■ **Stored items**
Segment Open

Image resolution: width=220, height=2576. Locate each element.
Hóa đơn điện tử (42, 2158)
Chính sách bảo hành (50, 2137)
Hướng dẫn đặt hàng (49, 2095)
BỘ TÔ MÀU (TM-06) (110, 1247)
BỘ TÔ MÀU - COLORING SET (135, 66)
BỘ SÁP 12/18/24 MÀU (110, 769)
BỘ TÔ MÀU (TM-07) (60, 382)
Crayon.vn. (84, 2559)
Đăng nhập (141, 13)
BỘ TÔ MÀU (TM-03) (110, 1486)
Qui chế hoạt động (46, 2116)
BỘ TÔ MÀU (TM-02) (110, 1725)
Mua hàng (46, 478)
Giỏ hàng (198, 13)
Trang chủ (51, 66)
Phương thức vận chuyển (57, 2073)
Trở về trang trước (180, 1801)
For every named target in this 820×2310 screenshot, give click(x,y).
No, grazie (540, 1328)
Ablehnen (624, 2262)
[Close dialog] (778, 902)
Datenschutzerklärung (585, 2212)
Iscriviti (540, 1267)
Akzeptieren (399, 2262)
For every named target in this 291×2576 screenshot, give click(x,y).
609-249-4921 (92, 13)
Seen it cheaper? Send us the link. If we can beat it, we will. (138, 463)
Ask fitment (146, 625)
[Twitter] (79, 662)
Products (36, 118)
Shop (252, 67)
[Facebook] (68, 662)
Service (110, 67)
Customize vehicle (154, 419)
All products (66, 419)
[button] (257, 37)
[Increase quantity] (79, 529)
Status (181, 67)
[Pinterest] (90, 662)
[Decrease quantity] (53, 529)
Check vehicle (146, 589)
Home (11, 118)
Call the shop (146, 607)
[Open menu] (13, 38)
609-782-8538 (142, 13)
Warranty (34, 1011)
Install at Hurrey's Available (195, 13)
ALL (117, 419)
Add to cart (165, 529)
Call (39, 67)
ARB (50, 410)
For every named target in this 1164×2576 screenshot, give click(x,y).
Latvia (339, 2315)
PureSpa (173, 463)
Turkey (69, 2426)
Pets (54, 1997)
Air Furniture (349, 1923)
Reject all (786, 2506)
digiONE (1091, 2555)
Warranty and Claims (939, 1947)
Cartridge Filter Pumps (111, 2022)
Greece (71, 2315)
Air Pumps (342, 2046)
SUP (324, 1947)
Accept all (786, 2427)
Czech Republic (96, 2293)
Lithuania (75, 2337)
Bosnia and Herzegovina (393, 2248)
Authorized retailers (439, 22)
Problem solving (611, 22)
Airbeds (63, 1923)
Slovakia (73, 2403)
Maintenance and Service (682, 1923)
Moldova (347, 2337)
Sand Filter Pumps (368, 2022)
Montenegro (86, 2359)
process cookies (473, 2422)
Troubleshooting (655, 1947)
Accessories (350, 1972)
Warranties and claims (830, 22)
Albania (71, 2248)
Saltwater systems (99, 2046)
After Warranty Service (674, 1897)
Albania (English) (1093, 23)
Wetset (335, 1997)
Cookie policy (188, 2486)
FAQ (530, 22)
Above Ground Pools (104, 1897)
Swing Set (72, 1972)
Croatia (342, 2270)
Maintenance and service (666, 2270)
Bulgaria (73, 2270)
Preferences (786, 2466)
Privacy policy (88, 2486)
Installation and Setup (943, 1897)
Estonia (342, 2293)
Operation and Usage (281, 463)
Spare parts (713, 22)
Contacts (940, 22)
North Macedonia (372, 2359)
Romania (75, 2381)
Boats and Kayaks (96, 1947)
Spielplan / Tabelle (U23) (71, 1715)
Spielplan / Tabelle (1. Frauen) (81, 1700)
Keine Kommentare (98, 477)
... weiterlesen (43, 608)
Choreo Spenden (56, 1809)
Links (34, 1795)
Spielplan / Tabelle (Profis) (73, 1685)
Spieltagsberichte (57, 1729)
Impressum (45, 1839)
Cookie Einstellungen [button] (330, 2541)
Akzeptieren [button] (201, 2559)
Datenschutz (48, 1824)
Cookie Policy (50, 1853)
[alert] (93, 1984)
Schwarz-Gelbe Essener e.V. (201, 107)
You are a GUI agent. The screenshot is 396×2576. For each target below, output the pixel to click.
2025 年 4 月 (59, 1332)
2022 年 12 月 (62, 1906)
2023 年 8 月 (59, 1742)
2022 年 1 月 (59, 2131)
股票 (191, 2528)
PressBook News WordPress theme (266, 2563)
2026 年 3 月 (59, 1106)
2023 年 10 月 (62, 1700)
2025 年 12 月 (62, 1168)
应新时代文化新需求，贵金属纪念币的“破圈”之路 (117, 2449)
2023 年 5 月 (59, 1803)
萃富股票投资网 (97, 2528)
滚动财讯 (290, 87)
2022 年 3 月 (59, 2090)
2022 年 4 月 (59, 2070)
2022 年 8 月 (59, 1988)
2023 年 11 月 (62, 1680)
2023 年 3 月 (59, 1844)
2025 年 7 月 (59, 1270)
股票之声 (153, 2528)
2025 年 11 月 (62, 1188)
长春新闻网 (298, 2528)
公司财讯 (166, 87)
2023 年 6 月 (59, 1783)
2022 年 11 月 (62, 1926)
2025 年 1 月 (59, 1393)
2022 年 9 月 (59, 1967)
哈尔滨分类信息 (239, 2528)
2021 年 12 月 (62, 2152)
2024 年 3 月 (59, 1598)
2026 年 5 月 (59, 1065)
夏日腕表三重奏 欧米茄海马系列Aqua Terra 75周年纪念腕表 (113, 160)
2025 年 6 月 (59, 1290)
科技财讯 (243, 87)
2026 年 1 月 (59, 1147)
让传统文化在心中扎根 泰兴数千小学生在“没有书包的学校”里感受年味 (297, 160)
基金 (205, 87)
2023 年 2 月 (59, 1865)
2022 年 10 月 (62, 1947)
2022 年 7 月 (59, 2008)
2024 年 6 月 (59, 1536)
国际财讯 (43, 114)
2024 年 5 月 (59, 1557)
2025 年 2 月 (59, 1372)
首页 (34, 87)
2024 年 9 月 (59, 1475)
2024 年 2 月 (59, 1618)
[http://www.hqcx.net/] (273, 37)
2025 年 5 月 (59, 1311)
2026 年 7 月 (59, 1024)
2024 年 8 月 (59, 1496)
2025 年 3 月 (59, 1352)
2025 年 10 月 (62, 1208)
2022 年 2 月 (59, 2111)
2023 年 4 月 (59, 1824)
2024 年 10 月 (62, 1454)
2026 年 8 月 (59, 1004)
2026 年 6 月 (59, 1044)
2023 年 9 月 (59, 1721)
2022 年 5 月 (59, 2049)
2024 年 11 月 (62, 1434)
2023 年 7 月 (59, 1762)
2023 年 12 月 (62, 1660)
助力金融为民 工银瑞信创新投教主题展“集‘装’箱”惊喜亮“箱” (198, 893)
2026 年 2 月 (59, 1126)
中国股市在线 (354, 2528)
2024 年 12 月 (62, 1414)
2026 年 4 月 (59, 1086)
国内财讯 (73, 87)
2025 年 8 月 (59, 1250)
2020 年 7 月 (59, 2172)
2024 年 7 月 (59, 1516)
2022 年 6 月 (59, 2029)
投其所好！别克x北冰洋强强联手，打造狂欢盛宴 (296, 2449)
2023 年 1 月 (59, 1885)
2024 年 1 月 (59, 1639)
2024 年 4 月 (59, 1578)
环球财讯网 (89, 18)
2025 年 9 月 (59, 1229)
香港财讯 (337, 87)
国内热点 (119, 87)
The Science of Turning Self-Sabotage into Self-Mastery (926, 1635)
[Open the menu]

Segment Closed

■ **Work order**
Each record above has to be set down again, exactly and completely.

■ **Exercise response**
Image resolution: width=220, height=2576. Locate each element.
Hóa đơn điện tử (42, 2158)
Chính sách bảo hành (50, 2137)
Hướng dẫn đặt hàng (49, 2095)
BỘ TÔ MÀU (TM-06) (110, 1247)
BỘ TÔ MÀU - COLORING SET (135, 66)
BỘ SÁP 12/18/24 MÀU (110, 769)
BỘ TÔ MÀU (TM-07) (60, 382)
Crayon.vn. (84, 2559)
Đăng nhập (141, 13)
BỘ TÔ MÀU (TM-03) (110, 1486)
Qui chế hoạt động (46, 2116)
BỘ TÔ MÀU (TM-02) (110, 1725)
Mua hàng (46, 478)
Giỏ hàng (198, 13)
Trang chủ (51, 66)
Phương thức vận chuyển (57, 2073)
Trở về trang trước (180, 1801)
For every named target in this 820×2310 screenshot, give click(x,y).
No, grazie (540, 1328)
Ablehnen (624, 2262)
[Close dialog] (778, 902)
Datenschutzerklärung (585, 2212)
Iscriviti (540, 1267)
Akzeptieren (399, 2262)
For every named target in this 291×2576 screenshot, give click(x,y).
609-249-4921 (92, 13)
Seen it cheaper? Send us the link. If we can beat it, we will. (138, 463)
Ask fitment (146, 625)
[Twitter] (79, 662)
Products (36, 118)
Shop (252, 67)
[Facebook] (68, 662)
Service (110, 67)
Customize vehicle (154, 419)
All products (66, 419)
[button] (257, 37)
[Increase quantity] (79, 529)
Status (181, 67)
[Pinterest] (90, 662)
[Decrease quantity] (53, 529)
Check vehicle (146, 589)
Home (11, 118)
Call the shop (146, 607)
[Open menu] (13, 38)
609-782-8538 (142, 13)
Warranty (34, 1011)
Install at Hurrey's Available (195, 13)
ALL (117, 419)
Add to cart (165, 529)
Call (39, 67)
ARB (50, 410)
For every named target in this 1164×2576 screenshot, give click(x,y).
Latvia (339, 2315)
PureSpa (173, 463)
Turkey (69, 2426)
Pets (54, 1997)
Air Furniture (349, 1923)
Reject all (786, 2506)
digiONE (1091, 2555)
Warranty and Claims (939, 1947)
Cartridge Filter Pumps (111, 2022)
Greece (71, 2315)
Air Pumps (342, 2046)
SUP (324, 1947)
Accept all (786, 2427)
Czech Republic (96, 2293)
Lithuania (75, 2337)
Bosnia and Herzegovina (393, 2248)
Authorized retailers (439, 22)
Problem solving (611, 22)
Airbeds (63, 1923)
Slovakia (73, 2403)
Maintenance and Service (682, 1923)
Moldova (347, 2337)
Sand Filter Pumps (368, 2022)
Montenegro (86, 2359)
process cookies (473, 2422)
Troubleshooting (655, 1947)
Accessories (350, 1972)
Warranties and claims (830, 22)
Albania (71, 2248)
Saltwater systems (99, 2046)
After Warranty Service (674, 1897)
Albania (English) (1093, 23)
Wetset (335, 1997)
Cookie policy (188, 2486)
FAQ (530, 22)
Above Ground Pools (104, 1897)
Swing Set (72, 1972)
Croatia (342, 2270)
Maintenance and service (666, 2270)
Bulgaria (73, 2270)
Preferences (786, 2466)
Privacy policy (88, 2486)
Installation and Setup (943, 1897)
Estonia (342, 2293)
Operation and Usage (281, 463)
Spare parts (713, 22)
Contacts (940, 22)
North Macedonia (372, 2359)
Romania (75, 2381)
Boats and Kayaks (96, 1947)
Spielplan / Tabelle (U23) (71, 1715)
Spielplan / Tabelle (1. Frauen) (81, 1700)
Keine Kommentare (98, 477)
... weiterlesen (43, 608)
Choreo Spenden (56, 1809)
Links (34, 1795)
Spielplan / Tabelle (Profis) (73, 1685)
Spieltagsberichte (57, 1729)
Impressum (45, 1839)
Cookie Einstellungen [button] (330, 2541)
Akzeptieren [button] (201, 2559)
Datenschutz (48, 1824)
Cookie Policy (50, 1853)
[alert] (93, 1984)
Schwarz-Gelbe Essener e.V. (201, 107)
You are a GUI agent. The screenshot is 396×2576. For each target below, output the pixel to click.
2025 年 4 月 (59, 1332)
2022 年 12 月 (62, 1906)
2023 年 8 月 (59, 1742)
2022 年 1 月 (59, 2131)
股票 (191, 2528)
PressBook News WordPress theme (266, 2563)
2026 年 3 月 (59, 1106)
2023 年 10 月 (62, 1700)
2025 年 12 月 (62, 1168)
应新时代文化新需求，贵金属纪念币的“破圈”之路 (117, 2449)
2023 年 5 月 (59, 1803)
萃富股票投资网 (97, 2528)
滚动财讯 (290, 87)
2022 年 3 月 (59, 2090)
2022 年 4 月 (59, 2070)
2022 年 8 月 (59, 1988)
2023 年 11 月 (62, 1680)
2023 年 3 月 (59, 1844)
2025 年 7 月 (59, 1270)
股票之声 (153, 2528)
2025 年 11 月 (62, 1188)
长春新闻网 (298, 2528)
公司财讯 (166, 87)
2023 年 6 月 (59, 1783)
2022 年 11 月 (62, 1926)
2025 年 1 月 (59, 1393)
2022 年 9 月 (59, 1967)
哈尔滨分类信息 (239, 2528)
2021 年 12 月 (62, 2152)
2024 年 3 月 (59, 1598)
2026 年 5 月 (59, 1065)
夏日腕表三重奏 欧米茄海马系列Aqua Terra 75周年纪念腕表 (113, 160)
2025 年 6 月 (59, 1290)
科技财讯 (243, 87)
2026 年 1 月 (59, 1147)
让传统文化在心中扎根 泰兴数千小学生在“没有书包的学校”里感受年味 (297, 160)
基金 (205, 87)
2023 年 2 月 (59, 1865)
2022 年 10 月 (62, 1947)
2022 年 7 月 (59, 2008)
2024 年 6 月 (59, 1536)
国际财讯 (43, 114)
2024 年 5 月 (59, 1557)
2025 年 2 月 (59, 1372)
首页 (34, 87)
2024 年 9 月 (59, 1475)
2024 年 2 月 (59, 1618)
[http://www.hqcx.net/] (273, 37)
2025 年 5 月 (59, 1311)
2026 年 7 月 (59, 1024)
2024 年 8 月 (59, 1496)
2025 年 3 月 (59, 1352)
2025 年 10 月 (62, 1208)
2022 年 2 月 (59, 2111)
2023 年 4 月 (59, 1824)
2024 年 10 月 (62, 1454)
2026 年 8 月 (59, 1004)
2026 年 6 月 (59, 1044)
2023 年 9 月 (59, 1721)
2022 年 5 月 (59, 2049)
2024 年 11 月 (62, 1434)
2023 年 7 月 (59, 1762)
2023 年 12 月 (62, 1660)
助力金融为民 工银瑞信创新投教主题展“集‘装’箱”惊喜亮“箱” (198, 893)
2026 年 2 月 (59, 1126)
中国股市在线 (354, 2528)
2024 年 12 月 (62, 1414)
2026 年 4 月 (59, 1086)
国内财讯 (73, 87)
2025 年 8 月 (59, 1250)
2020 年 7 月 (59, 2172)
2024 年 7 月 (59, 1516)
2022 年 6 月 (59, 2029)
投其所好！别克x北冰洋强强联手，打造狂欢盛宴 (296, 2449)
2023 年 1 月 (59, 1885)
2024 年 1 月 (59, 1639)
2024 年 4 月 (59, 1578)
环球财讯网 (89, 18)
2025 年 9 月 (59, 1229)
香港财讯 (337, 87)
国内热点 (119, 87)
The Science of Turning Self-Sabotage into Self-Mastery (926, 1635)
[Open the menu]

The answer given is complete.